Arthur Gurov
Arthur Gurov

Reputation: 435

RESTful API security

I would like to develop RESTful API for my web application. Client have to be clear JS + HTML and user have to somehow authenticate in system. I've read few articles about security and RESTful API but some point still are not clear for me. As I've understood at the first step user have to provide his credentials to server. After that server have to validate user credentials and if they are valid, sent some encoded token to user (assume it will be [user key]:[user IP]:[token creation time]). After user authentication client have to sent this this key with each API call. That's how I've understood RESTful API authentication principes.

With such solution I assume that token can be stolen and another user can access to secured user data (even if IP is included to access token and there will be validation on each request). For this purpose I plan to include token creation time but as I understand with such solution I have to renew access token each time when it expiring - in this case it's not clear for me how to implement "remember me" functionality.

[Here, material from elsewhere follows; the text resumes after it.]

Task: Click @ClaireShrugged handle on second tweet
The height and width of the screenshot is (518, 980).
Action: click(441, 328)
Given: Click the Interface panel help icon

It's not clear for me how to implement 100% safe authentication for my RESTful API. Maybe I'm missing something. Or maybe my understanding of authentication principes is wrong.

Upvotes: 2

Views: 3844

Answers (1)

Regfor
Regfor

Reputation: 8101

It depends from what authentication scenario you are using. For example when dealing with in ASP.NET MVC + REST with Basic Authentication it will produce for you token which is in the fact Base64 encoded string '{username}:{password}'. And you are right it could be stolen, that's why for Basic Auth HTTPS is must, as token goes throw Authentication header with Basic schema.

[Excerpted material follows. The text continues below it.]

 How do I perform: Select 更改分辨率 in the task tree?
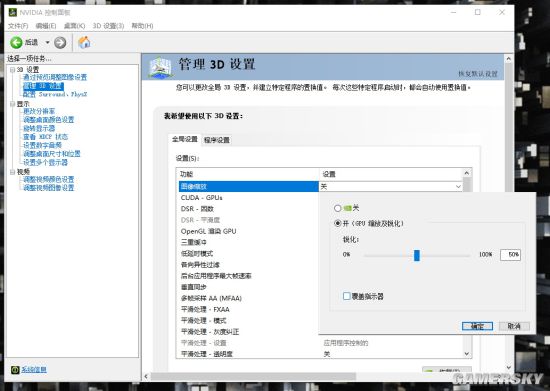[39, 111]
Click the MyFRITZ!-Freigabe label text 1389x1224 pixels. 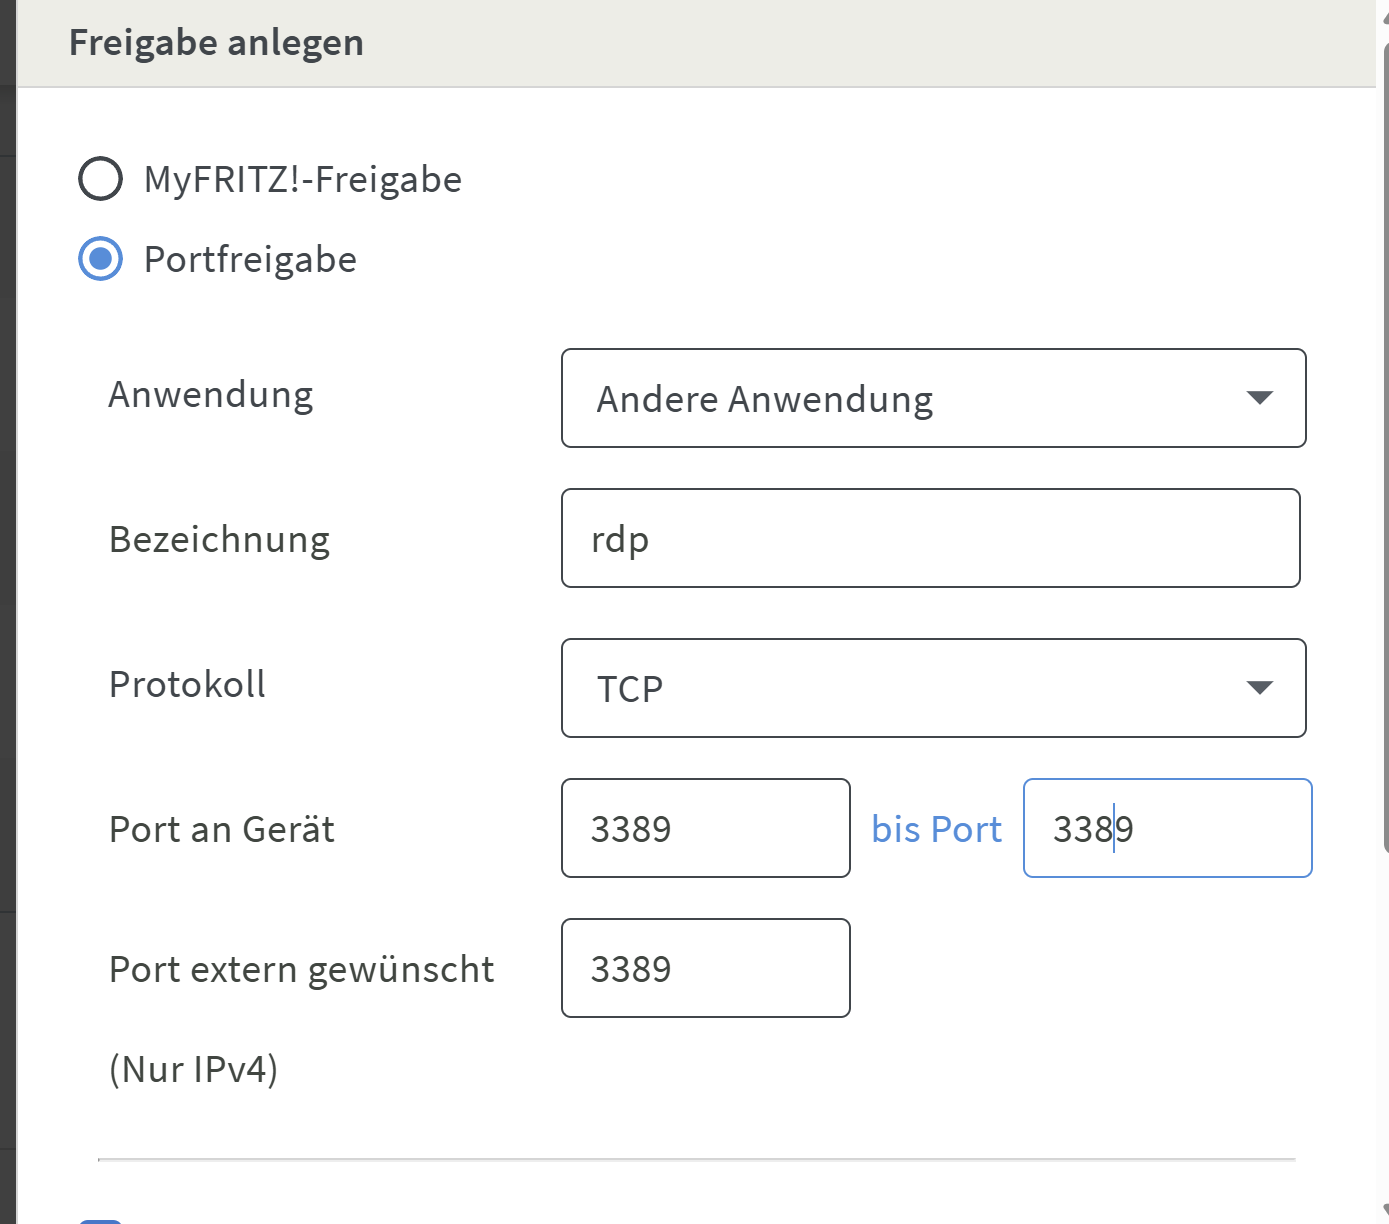point(302,180)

For REST security most suitable and secure are OpenId and OAuth. Just don't reinvent wheel and use already existing standards. OAuth in compare to OpenID includes not only authentication but authorization as well. OAuth already describes all nuances with token renew and token creation time and so on.

Now practical how to implement OAuth in REST. First of all read standard. For your case read with attention Implicit Grant flow, because standard has multiple flows for different client with different trust level and security.

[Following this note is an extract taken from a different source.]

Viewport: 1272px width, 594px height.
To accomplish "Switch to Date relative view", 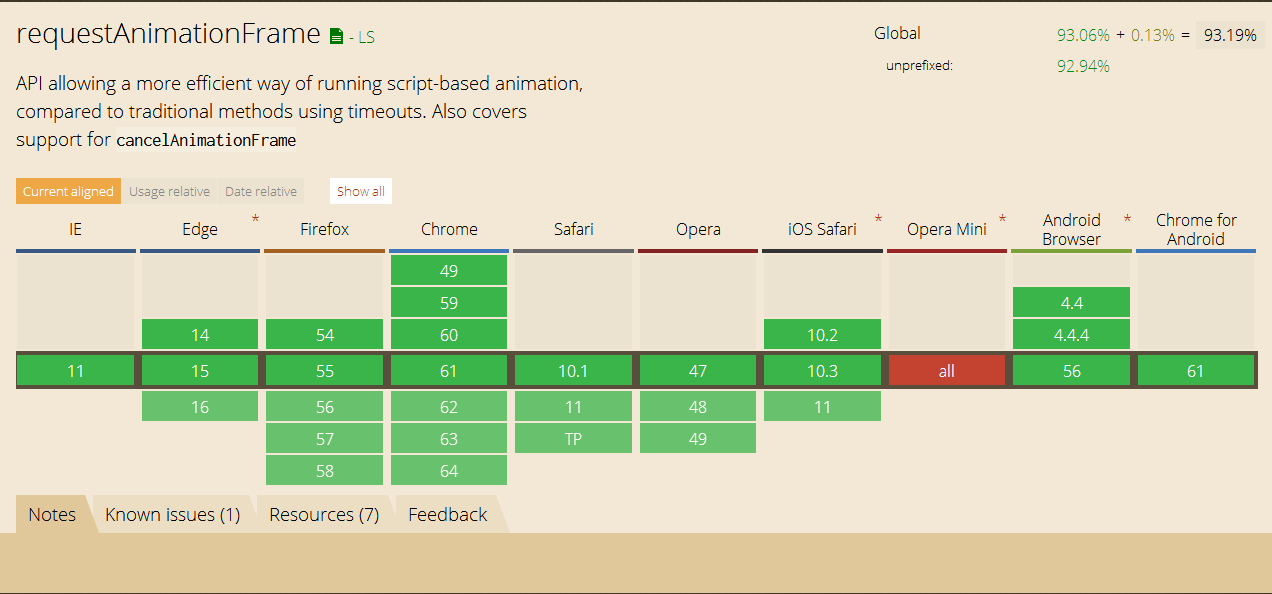I will click(260, 191).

https://www.rfc-editor.org/rfc/rfc6749

And after that you can try some already implemented library in technological stack you are using either Java or .NET. For client it is not so important to use library in compare but for server implementation

About potential security problem read here https://www.rfc-editor.org/rfc/rfc6749#section-10.

Some think that OAuth 2.0 is less secure that OAuth 1.0, and it is also dependant from token format. Anyway access token should be passed in HTTP Header and through HTTPS as well as clientid should be stored and passed securely.